According to the reporter, one oil executive told the Fed that there is too much “uncertainty” in the market to see growth.
26% of oil company executives told the Fed that the number of wells they plan to drill will “decrease significantly” from original plans.
Another 21% told the Fed that well drilling will “decrease slightly” from original plans.
A majority of such executives told the Fed that if oil prices remained at $60 per barrel over the next 12 months, then oil production levels would drop off.
If oil prices were to drop to $50 per barrel, President Trump’s stated goal, 46% of oil company executives told the Fed that production levels would “decrease significantly.”

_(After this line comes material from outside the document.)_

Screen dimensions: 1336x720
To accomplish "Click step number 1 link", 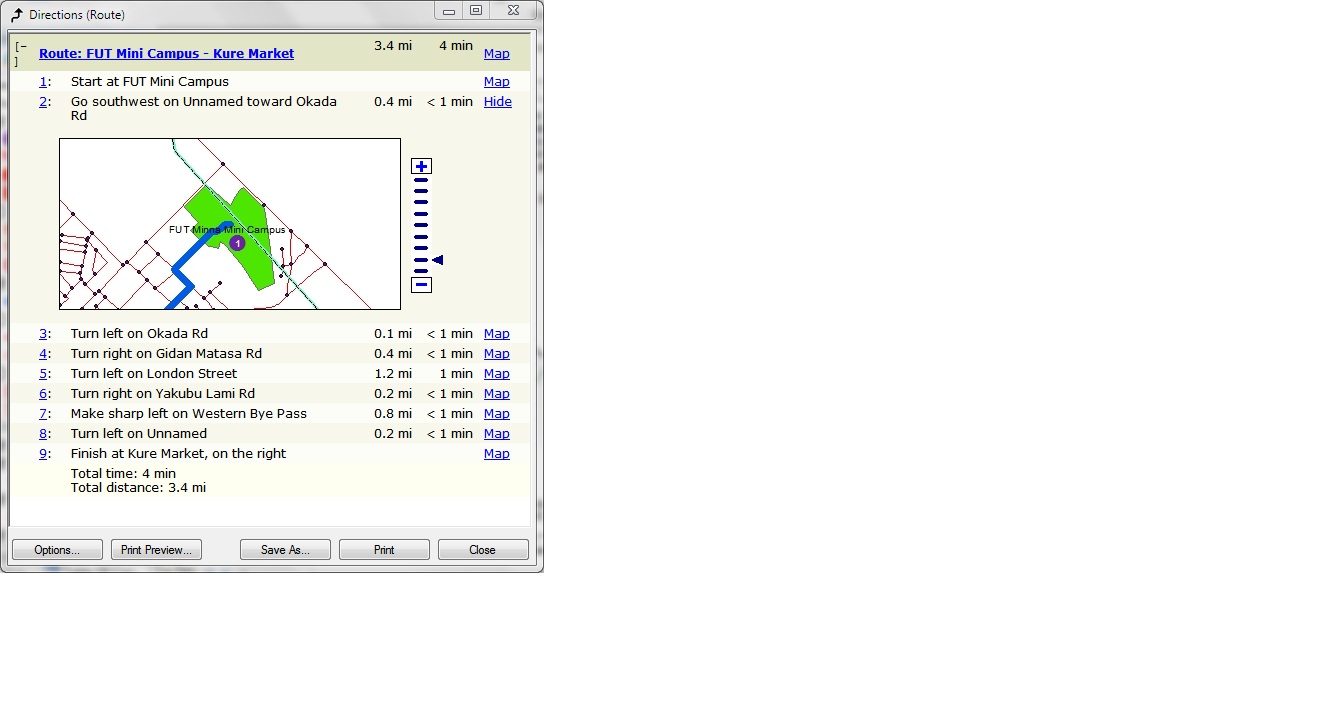I will point(43,82).
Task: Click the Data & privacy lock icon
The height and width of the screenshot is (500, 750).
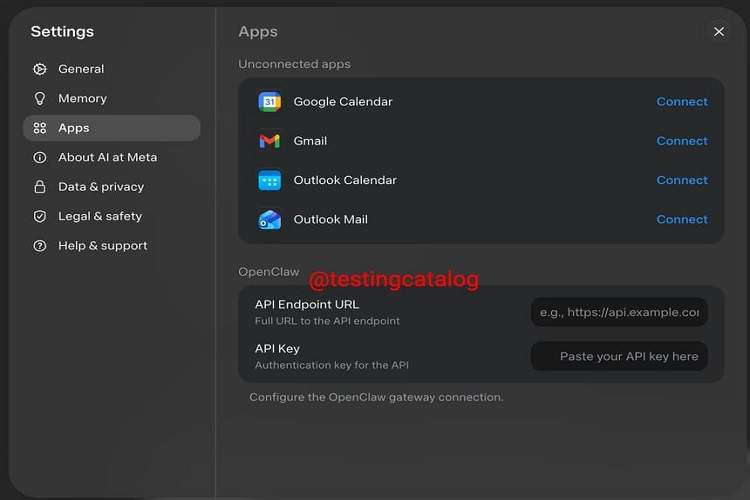Action: (40, 187)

Said one oil industry executive:
“There is constant noise coming from the administration saying, ‘$50-per-barrel-oil is the target.’ Everyone should understand that $50 is not a sustainable price for oil. It needs to be mid $60s.”
One of the survey respondents wrote:
“Tariffs are increasing our product costs. … Despite efforts to mitigate their impact, the scale and breadth of the tariffs have forced us to pass these costs on to our customers.”
Another oil company executive wrote:
“The ‘Liberation Day’ chaos and tariff antics have harmed the domestic energy industry. ‘Drill, baby, drill’ will not happen with this level of volatility. … Companies will continue to lay down rigs and frack spreads.”
Make of this what you will.
Me?
These are comments by oil company executives in response to Dallas Fed survey questions about the current state of the American energy industry as they perceive it.
It seems clear that at least some of the executives do not buy into the rhetoric coming from the Trump administration.
I just posted a comment based on Baker-Hughes rig counts, a figure that the company publishes each week. For 10 straight weeks, the number of oil and gas rigs in operation across the entire country has been dropping.
A few weeks ago, I visited the Texas Railroad Commission website to search for information. The number of drilled wells that are being reported as finished is dropping. If I am interpreting the data accurately, that means that some of the wells that are almost complete are not being reported to the Commission as finished, which suggests by inference that when current low oil prices rise enough, the already drilled wells will get the finishing touches sufficient for them to become operable.